## [Task statement]
Render the lines from the one containing "This screenshot has height=720, width=1280." through the one containing "Image resolution: width=1400", inclusive, as a Markdown table with the columns Row and Line, omitting any blank lines.

## [Raw data]
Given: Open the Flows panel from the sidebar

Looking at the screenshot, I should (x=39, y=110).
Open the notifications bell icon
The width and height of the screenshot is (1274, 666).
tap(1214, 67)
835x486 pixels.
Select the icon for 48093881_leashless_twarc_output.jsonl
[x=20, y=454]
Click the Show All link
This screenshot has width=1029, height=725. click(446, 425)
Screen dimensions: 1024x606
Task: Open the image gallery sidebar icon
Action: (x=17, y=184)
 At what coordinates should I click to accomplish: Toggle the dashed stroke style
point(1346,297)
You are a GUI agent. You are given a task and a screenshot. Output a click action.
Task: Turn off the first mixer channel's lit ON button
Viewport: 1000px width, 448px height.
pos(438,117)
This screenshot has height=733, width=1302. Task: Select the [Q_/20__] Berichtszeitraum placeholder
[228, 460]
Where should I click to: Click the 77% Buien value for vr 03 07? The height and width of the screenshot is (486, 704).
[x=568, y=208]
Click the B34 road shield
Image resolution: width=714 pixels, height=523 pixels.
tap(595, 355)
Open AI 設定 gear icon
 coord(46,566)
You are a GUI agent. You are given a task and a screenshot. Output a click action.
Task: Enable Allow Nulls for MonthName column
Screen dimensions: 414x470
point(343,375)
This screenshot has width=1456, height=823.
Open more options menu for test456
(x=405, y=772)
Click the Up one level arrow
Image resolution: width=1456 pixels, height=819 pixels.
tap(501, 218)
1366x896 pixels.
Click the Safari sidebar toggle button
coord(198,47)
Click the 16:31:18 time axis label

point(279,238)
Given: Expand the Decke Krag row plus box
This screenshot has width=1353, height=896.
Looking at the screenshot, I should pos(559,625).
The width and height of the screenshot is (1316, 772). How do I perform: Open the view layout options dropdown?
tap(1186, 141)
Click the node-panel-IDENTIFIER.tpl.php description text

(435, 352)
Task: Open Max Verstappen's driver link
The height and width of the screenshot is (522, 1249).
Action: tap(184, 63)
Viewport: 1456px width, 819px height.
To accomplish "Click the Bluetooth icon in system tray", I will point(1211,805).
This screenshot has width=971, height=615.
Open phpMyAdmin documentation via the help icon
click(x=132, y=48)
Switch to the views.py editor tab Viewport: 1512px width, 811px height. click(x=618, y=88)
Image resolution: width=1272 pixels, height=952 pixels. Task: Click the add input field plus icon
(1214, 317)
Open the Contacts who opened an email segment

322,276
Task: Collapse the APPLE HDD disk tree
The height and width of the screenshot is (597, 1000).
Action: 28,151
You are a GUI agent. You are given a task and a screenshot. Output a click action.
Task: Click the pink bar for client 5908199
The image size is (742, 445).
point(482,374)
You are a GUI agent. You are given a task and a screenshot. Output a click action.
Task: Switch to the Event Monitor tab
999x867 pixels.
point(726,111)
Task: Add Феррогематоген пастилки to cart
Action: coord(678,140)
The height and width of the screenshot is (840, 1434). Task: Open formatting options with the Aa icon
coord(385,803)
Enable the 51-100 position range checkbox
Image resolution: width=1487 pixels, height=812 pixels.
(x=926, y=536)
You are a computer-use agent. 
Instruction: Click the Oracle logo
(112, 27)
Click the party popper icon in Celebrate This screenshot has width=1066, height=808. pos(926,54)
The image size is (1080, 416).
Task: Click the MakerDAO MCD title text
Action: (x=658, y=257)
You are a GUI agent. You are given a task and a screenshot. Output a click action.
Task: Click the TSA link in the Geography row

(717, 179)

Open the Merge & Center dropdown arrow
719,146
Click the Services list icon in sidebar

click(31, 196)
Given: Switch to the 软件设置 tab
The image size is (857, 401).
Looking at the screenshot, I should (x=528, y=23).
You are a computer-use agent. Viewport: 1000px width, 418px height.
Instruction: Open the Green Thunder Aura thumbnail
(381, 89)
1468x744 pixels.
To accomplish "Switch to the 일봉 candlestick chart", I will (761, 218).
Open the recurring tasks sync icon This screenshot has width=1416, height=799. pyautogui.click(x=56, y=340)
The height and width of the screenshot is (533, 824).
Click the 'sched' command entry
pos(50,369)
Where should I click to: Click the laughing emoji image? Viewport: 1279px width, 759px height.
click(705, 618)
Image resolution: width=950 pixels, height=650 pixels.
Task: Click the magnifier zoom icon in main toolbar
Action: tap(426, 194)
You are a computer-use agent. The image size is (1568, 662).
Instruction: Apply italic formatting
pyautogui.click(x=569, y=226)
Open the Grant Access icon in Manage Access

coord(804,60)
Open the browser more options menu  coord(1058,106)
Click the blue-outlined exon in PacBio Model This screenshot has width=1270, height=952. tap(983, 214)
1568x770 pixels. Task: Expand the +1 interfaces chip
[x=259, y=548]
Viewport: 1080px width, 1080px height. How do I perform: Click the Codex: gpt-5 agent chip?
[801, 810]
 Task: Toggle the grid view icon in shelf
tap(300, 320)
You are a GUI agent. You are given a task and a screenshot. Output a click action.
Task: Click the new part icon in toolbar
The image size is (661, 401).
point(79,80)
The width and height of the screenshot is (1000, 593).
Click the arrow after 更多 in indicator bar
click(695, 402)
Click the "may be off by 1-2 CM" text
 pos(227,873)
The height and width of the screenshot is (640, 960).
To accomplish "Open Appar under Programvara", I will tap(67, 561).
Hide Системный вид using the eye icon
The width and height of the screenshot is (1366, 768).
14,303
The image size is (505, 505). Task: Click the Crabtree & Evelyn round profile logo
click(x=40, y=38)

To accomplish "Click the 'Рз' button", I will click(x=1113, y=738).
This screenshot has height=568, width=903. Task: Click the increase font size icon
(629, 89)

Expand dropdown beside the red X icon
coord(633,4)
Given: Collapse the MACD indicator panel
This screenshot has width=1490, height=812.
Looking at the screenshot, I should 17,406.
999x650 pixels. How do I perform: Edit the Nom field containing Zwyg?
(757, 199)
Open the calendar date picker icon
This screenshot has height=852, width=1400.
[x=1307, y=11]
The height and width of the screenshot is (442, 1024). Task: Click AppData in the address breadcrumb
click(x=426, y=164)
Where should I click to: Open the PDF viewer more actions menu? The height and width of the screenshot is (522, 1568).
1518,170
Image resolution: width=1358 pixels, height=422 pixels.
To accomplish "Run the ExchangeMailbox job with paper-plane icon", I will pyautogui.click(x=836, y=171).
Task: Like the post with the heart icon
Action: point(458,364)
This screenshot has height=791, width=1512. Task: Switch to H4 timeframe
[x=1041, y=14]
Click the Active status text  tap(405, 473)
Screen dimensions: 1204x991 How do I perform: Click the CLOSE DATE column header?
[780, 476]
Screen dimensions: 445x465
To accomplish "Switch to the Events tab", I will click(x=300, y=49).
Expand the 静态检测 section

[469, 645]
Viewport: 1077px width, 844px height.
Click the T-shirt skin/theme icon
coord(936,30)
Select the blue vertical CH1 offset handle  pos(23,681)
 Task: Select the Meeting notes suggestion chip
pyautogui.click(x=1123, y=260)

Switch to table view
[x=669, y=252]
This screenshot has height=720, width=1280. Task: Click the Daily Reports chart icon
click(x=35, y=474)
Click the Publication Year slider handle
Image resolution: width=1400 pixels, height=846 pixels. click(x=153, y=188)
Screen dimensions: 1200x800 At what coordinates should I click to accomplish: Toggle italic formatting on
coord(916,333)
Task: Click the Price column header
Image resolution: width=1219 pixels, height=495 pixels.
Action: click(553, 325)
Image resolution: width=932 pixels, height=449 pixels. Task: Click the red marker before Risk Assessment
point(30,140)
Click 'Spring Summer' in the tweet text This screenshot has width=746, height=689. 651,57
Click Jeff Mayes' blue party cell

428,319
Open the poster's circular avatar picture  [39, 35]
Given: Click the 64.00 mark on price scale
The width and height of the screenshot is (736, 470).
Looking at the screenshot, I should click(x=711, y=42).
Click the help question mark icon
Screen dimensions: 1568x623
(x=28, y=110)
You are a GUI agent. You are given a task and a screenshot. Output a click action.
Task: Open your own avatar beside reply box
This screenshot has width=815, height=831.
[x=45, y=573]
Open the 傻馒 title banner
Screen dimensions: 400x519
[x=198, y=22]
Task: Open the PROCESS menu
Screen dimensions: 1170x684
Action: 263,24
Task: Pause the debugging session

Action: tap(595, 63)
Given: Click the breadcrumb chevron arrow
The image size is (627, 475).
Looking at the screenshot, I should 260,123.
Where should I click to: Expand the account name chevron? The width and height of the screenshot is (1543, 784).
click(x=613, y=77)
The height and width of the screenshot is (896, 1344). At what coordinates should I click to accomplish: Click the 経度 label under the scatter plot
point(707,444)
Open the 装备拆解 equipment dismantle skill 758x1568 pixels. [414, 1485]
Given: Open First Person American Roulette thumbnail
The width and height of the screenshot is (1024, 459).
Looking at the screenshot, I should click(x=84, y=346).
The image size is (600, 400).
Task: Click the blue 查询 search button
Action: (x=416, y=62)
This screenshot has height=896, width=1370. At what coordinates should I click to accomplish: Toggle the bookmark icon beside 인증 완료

## [Full answer]
| Row | Line |
|---|---|
| 1 | This screenshot has height=720, width=1280. Task: Click the Daily Reports chart icon |
| 2 | click(x=35, y=474) |
| 3 | Click the Publication Year slider handle |
| 4 | Image resolution: width=1400 pixels, height=846 pixels. click(x=153, y=188) |